Importing Digital Books to Brazil

Andréa Novais

Andréa Novais


The Brazil Business

Updated

The definition of book in Brazil is broad and leaves room to misinterpretation. Through this article you will understand how the federal government has tried to apply taxation over e-readers and what has been done to avoid this taxation.

Background

Brazil is not known for being very friendly to imports. Several items such as clothing, cars and machinery have to deal with complex and extremely high tax burden that increases significantly the price of the product to the consumer.

Recently, a controversy was raised regarding the import of e-readers to Brazil. The Brazilian law exempts books from all taxation applied to imports. The criteria used to this exemption is that the State is in charge of promoting access to education and cultural manifestations, so the form through which the consumer has access to this content is not relevant and, therefore, can not be considered as a different item subjected to taxation.

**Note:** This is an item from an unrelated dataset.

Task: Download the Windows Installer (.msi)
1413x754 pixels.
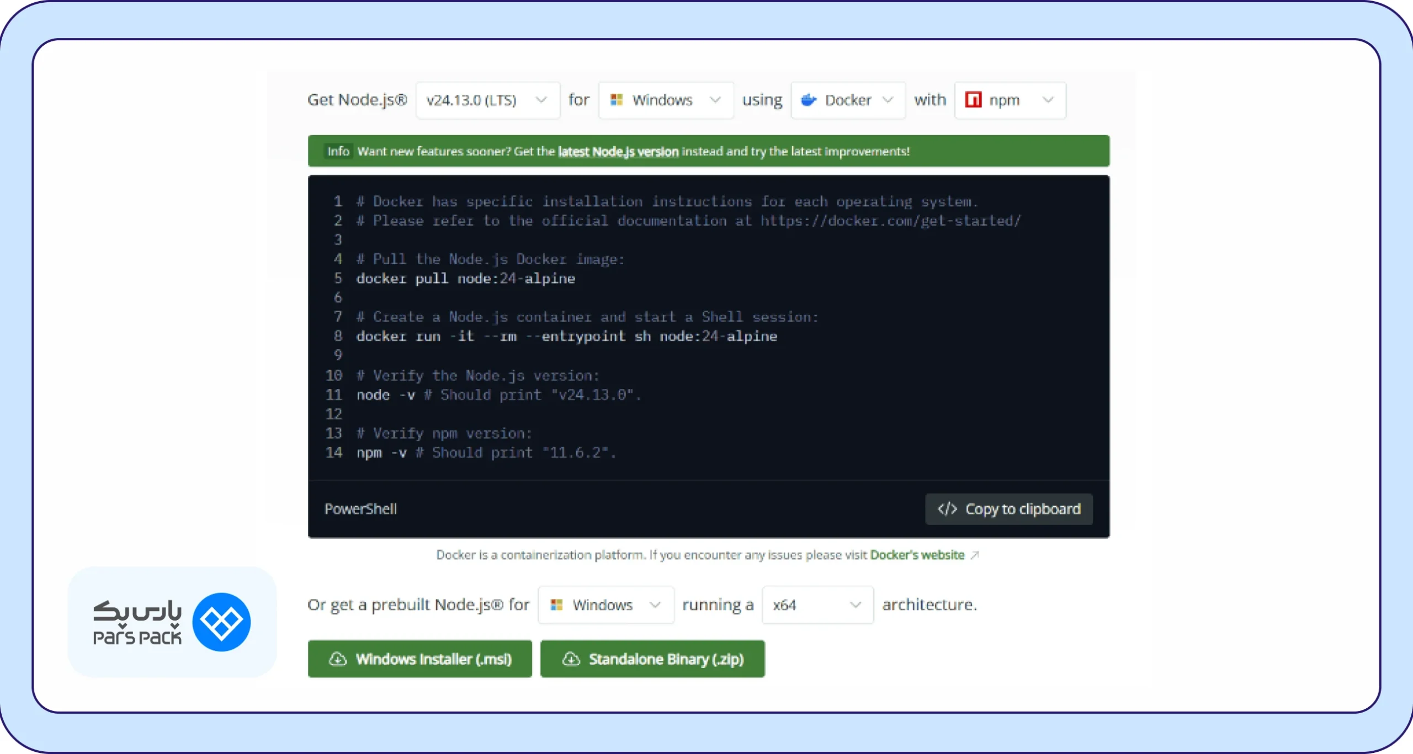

But in order to understand this issue, it is necessary to explain what exactly the Brazilian law understands by book.

Access to Education and other Textual Forms

In 2003, books were defined as the publication of written texts in paper. Digital books were only accepted when used by people with disabilities such as deafness or blindness. However, already in 2001, states like Rio Grande do Sul, Rio de Janeiro, Pernambuco, Ceará and Santa Catarina called books any non-periodic content, distributed in any format or vehicle of one or multiple material or digital basis.

In these states, all editorial products fixed through electronics, electromagnetic or digital means, such as VCR, tape and disk, as long as containing original material or originated from books or multimedia, were considered to be books.

As technology advances, we have seen a significant change in the reading habits all over the world. More and more people are reading on the computer, tablets, mobile phones and other digital equipments and the traditional print media is losing space. If what is considered is the content and not the form, print or digital books can not be taxed, as regardless on the form, they are both a cultural manifestation.

From CD-ROM to E-readers

Back in the 90's, when CD-ROM became popular among students, the federal government considered applying taxation over it. After a lot of discussion and different interpretations of the law, the decision by the Federal District Court was that CD-ROM should be exempted from taxation for the very same reason books are, as both of them have the same purpose.

Recently, a federal judge granted tax exemption to e-reader Kindle. The judge stated that the e-reader can be included in the same tax exemption granted to regular books, guaranteeing the initial freedom of communication and thought, as well as encouraging culture and education in Brazil.

The previous concept of book could no longer prevail, as it would be a regression regarding technological evolution that have been taking place in society in a very fast pace and that Law must keep up with. The replacement of paper by e-readers is an irreversible tendency and if the concept of book remained the same, Brazil would have an inefficient rule for tax exemption.

It is important to say that Kindle is exclusive to the reading of electronic books, so it can be granted with tax exemption. To that extent, other electronic readers such as computers, notebooks, iPhones and iPads are not exempted as they offer other features that are not equivalent to the ones offered by an e-reader.